2、根据本技术的一个方面，提供了一种微重力环境培养癌细胞用培养基，所述培养基包括：310~350ml dmem、100~120ml ham’s f12营养混合物、40~60ml 胎牛血清fbs、4~6ml200mm谷氨酰胺溶液、4~6ml 青链霉素混合液、400~600μl氢化可的松/表皮生长因子溶液、240~260μl 10mg/ml胰岛素、4~6μl 25mg/ml两性霉素b、90~110μl 50mg/ml庆大霉素、0.5~1.5μl 5mg/ml霍乱霉素、480~520μl 10mm y-27632。

3、需要说明的是，本技术方案中上述培养基中成分的用量并非唯一，例如本领域技术人员可以根据用量情况，按比例调整该培养基中各组分的用量，上述表述方式仅为表明该培养基中所用到的组分以及各组分所占比例的一种方式，对于本领域技术人员而言应该可以理解，除上述情况外的其他与上述培养基本质相同的培养基组成，都理应落入本技术的保护范围。
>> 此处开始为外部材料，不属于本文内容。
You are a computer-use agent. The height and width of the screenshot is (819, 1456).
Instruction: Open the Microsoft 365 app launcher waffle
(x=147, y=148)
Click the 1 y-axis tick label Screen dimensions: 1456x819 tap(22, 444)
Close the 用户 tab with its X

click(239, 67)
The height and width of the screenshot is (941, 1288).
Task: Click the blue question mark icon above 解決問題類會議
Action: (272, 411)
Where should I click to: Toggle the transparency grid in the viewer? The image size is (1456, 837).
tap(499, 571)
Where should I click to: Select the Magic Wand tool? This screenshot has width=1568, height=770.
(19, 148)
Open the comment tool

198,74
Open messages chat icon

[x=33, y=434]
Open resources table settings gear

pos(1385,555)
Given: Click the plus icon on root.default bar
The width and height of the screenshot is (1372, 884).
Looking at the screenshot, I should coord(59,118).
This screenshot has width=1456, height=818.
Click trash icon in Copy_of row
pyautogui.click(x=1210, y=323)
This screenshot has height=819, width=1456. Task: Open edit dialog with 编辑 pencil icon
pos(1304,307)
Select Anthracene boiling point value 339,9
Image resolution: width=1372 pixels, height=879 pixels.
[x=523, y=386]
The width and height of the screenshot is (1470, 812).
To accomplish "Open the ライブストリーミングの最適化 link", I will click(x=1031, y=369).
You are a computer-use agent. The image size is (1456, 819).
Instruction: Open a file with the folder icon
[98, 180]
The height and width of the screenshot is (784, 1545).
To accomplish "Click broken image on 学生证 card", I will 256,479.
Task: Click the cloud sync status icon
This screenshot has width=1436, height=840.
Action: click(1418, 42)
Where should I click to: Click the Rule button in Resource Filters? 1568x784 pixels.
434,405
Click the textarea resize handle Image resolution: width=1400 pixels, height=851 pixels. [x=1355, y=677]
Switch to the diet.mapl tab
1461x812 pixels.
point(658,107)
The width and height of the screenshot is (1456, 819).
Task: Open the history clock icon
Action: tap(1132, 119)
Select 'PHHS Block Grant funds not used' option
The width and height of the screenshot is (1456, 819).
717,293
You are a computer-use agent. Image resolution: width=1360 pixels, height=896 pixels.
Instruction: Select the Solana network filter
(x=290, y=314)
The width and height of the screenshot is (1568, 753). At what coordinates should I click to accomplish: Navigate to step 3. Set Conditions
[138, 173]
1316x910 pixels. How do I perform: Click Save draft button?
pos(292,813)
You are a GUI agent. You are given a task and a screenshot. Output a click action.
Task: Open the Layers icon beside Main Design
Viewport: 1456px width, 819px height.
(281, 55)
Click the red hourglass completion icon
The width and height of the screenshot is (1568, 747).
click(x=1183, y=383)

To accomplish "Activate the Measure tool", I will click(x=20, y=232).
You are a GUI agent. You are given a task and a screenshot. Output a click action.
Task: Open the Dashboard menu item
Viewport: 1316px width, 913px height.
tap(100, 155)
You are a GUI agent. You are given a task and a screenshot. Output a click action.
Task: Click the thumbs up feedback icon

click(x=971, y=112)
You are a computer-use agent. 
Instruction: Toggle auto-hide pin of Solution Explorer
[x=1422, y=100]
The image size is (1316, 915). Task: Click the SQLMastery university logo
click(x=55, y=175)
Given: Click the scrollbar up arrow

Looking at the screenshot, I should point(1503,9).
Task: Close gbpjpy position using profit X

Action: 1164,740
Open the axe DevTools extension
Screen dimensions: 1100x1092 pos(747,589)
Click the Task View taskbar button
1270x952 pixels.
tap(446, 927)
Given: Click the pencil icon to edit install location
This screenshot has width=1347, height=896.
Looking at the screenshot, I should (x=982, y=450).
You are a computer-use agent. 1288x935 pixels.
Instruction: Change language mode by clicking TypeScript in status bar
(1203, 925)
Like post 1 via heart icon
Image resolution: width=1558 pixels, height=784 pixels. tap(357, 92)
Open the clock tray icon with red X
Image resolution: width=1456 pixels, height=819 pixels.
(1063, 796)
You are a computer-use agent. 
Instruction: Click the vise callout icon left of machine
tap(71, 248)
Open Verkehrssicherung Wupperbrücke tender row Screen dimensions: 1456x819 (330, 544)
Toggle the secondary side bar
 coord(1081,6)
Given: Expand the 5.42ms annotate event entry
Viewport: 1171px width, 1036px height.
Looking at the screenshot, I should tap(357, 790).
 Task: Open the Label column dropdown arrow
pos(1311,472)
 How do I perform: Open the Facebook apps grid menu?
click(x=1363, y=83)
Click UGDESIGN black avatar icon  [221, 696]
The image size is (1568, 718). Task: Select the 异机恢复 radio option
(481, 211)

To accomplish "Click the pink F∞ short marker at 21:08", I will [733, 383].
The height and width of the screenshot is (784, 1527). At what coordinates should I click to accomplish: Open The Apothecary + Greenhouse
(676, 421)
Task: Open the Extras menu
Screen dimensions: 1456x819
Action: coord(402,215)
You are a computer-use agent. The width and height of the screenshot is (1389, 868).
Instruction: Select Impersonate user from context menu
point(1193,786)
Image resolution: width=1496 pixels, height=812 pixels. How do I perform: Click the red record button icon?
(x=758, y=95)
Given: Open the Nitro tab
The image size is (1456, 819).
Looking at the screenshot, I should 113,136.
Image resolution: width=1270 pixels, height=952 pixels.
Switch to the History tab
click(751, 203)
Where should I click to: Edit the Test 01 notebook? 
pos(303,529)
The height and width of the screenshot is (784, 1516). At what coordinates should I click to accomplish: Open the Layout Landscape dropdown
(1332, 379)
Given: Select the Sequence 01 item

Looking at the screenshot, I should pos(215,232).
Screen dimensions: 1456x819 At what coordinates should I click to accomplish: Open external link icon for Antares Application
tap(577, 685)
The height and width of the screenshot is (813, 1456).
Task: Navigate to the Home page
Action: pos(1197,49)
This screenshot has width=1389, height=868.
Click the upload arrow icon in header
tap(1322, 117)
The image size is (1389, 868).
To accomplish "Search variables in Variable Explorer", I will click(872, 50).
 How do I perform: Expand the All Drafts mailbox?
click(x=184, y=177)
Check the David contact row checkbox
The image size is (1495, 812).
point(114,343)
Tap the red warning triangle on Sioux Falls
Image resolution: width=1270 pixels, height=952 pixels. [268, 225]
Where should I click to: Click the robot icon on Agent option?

4、根据本技术的另一个方面，提供了上述的培养基在微重力环境中培养癌细胞或组织中的应用。

5、可选的，所述癌细胞或组织来源自乳腺癌或卵巢癌。

6、根据本技术的另一个方面，提供了一种癌细胞清洗液，所述清洗液包括a液、b液、c液和d液；

7、所述a液包括：400~600ml pbs缓冲液、4~6ml青链霉素混合液和4~6μl 25mg/ml两性霉素b；

8、所述b液包括：400~600ml上述的培养基和8~12ml青链霉素混合液；

9、所述c液为青链霉素混合液；

10、所述d液为0.04~0.06wt%胰酶原液。

11、需要说明的是，本技术方案中上述清洗液中成分的用量并非唯一，例如本领域技术人员可以根据用量情况，按比例调整该清洗液中各组分的用量，上述表述方式仅为表明该清洗液中所用到的组分以及各组分所占比例的一种方式，对于本领域技术人员而言应该可以理解，除上述情况外的其他与上述清洗液本质相同的清洗液组成，都理应落入本技术的保护范围。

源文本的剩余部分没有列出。